Zu lesender Auszug »

»»

Der Usbeke Rishod Sobirov wurde seiner Favoritenrolle in der zweiten Runde gerecht.

Der Weltranglisten-Erste und Doppel-Weltmeister kam nach etwa drei Minuten mit einem tiefen Angriff, für den es eine Waza-ari-Wertung gab, durch und hielt den 30-Jährigen im Anschluss auf Raten fest.

Für den Salzburger gab es kein Entrinnen mehr. Vor den Augen von Bundeskanzler Werner Faymann, ÖOC-Präsident Karl Stoss und Judo-Kollegin Sabrina Filzmoser ging er als Verlierer von der Matte.

Bei LAOLA1 gibt Lupo Paischer Einblick in seine Gefühlswelt. Wie es bei ihm nach den Spielen weitergeht, weiß er noch nicht.

 

LAOLA1: Du wirkst sehr gefasst nach deinem Aus gegen Sobirov, oder täuscht der Eindruck?

Lupo Paischer: Man lernt als Sportler nach außen hin cooler zu sein, als man gerade ist. In mir drin spüre ich gar nichts. Ich bin enttäuscht, leer, habe keine Gefühle. Aber: Fallen ist keine Schande, nur liegen bleiben.

LAOLA1: Wie hast du den Kampf gegen die Nummer 1 der Welt erlebt?

Paischer: Die ersten Minuten habe ich sehr gut gekämpft. Der Plan war, dass ich ihn beschäftige. Sobirov ist zwar ziemlich kräftig, aber ich habe dafür mehr Ausdauer. Vielleicht wollte ich gegen Ende hin ein bisschen zu viel, da hat er mich beim Vorwärtsgehen eingeteilt und ich bin nicht mehr weggekommen.

LAOLA1: Was ist das für ein Gefühl, beim usbekischen Kraftlackel im Haltegriff zu sein?

Paischer: Beim ersten ist es noch gut gegangen, da bin ich noch raus gekommen. Aber beim zweiten hat er einen Hebel gehabt. Das muss man sich wie bei einer Doppel-Mühle vorstellen: Wenn ich mich bewege, hebelt er mich ab. Bewege ich mich nicht, hat er mich im Festhalter.

LAOLA1: Wusstest du da, dass es vorbei ist?

Paischer: Ich habe probiert, dass ich ihn raus schiebe. Wir waren nur zu weit in der Matte, da ist er einfach zu stark und hat ein zu hohes Niveau. Aber selbst wenn ich raus gekommen wäre, holt man gegen einen solchen Weltklassekämpfer bei nur mehr 20 Sekunden Waza-ari und Yuko nicht mehr auf. Das ist schwierig, fast unmöglich.

LAOLA1: Was ist dir durch den Kopf gegangen, als du erfahren hast, dass du schon in Runde 2 gegen Sobirov ran musst?

««

Anfrage 1 » Welche Zeilen der Einträge unten enthalten die Zeichenfolge "screenshot"? Wähle genau diese Zeilen aus und schreibe sie vollständig ab, wobei Groß- und Kleinschreibung zählt.

Gespeicherte Daten »
»»

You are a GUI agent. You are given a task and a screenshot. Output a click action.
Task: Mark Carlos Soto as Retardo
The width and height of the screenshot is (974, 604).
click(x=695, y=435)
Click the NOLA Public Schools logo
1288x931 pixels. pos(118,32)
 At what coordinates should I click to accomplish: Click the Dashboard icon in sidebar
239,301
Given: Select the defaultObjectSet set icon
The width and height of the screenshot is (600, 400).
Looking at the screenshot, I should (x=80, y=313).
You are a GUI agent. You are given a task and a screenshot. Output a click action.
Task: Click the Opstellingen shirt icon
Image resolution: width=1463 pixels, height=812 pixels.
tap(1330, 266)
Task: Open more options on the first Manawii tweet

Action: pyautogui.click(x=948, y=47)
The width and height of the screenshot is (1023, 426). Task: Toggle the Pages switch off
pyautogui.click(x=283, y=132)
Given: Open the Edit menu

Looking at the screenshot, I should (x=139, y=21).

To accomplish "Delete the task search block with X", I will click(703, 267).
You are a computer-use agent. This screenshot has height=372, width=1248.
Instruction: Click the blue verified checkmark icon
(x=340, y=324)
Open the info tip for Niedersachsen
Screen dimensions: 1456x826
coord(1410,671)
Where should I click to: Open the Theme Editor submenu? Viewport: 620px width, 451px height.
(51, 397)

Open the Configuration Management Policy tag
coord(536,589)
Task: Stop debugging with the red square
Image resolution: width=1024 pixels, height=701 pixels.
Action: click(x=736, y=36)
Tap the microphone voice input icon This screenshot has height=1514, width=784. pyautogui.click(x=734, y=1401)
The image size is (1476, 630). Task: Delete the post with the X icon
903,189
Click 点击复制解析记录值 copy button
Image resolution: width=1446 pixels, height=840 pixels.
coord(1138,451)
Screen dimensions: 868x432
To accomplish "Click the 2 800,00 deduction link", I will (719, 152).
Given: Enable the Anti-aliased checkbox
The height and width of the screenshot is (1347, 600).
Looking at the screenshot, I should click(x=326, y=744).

««

Anfrage 2 » Wie lautet der Abschnitt des Interviews mit Lupo Paischer, der mit den Worten "LAOLA1: Wie hast" beginnt und mit "es vorbei ist?" endet, wenn du darin "Doppel-Mühle" in "Zwickmühle" umbenennst?

Vollständige Antwort 1 »
You are a GUI agent. You are given a task and a screenshot. Output a click action.
The width and height of the screenshot is (974, 604).
The width and height of the screenshot is (600, 400).
Looking at the screenshot, I should (x=80, y=313).
You are a GUI agent. You are given a task and a screenshot. Output a click action.
The width and height of the screenshot is (1023, 426). Task: Toggle the Pages switch off
Looking at the screenshot, I should (x=139, y=21).
You are a computer-use agent. This screenshot has height=372, width=1248.
Tap the microphone voice input icon This screenshot has height=1514, width=784. pyautogui.click(x=734, y=1401)
The height and width of the screenshot is (1347, 600).
Looking at the screenshot, I should click(x=326, y=744).

Vollständige Antwort 2 »
LAOLA1: Wie hast du den Kampf gegen die Nummer 1 der Welt erlebt?

Paischer: Die ersten Minuten habe ich sehr gut gekämpft. Der Plan war, dass ich ihn beschäftige. Sobirov ist zwar ziemlich kräftig, aber ich habe dafür mehr Ausdauer. Vielleicht wollte ich gegen Ende hin ein bisschen zu viel, da hat er mich beim Vorwärtsgehen eingeteilt und ich bin nicht mehr weggekommen.

LAOLA1: Was ist das für ein Gefühl, beim usbekischen Kraftlackel im Haltegriff zu sein?

Paischer: Beim ersten ist es noch gut gegangen, da bin ich noch raus gekommen. Aber beim zweiten hat er einen Hebel gehabt. Das muss man sich wie bei einer Zwickmühle vorstellen: Wenn ich mich bewege, hebelt er mich ab. Bewege ich mich nicht, hat er mich im Festhalter.

LAOLA1: Wusstest du da, dass es vorbei ist?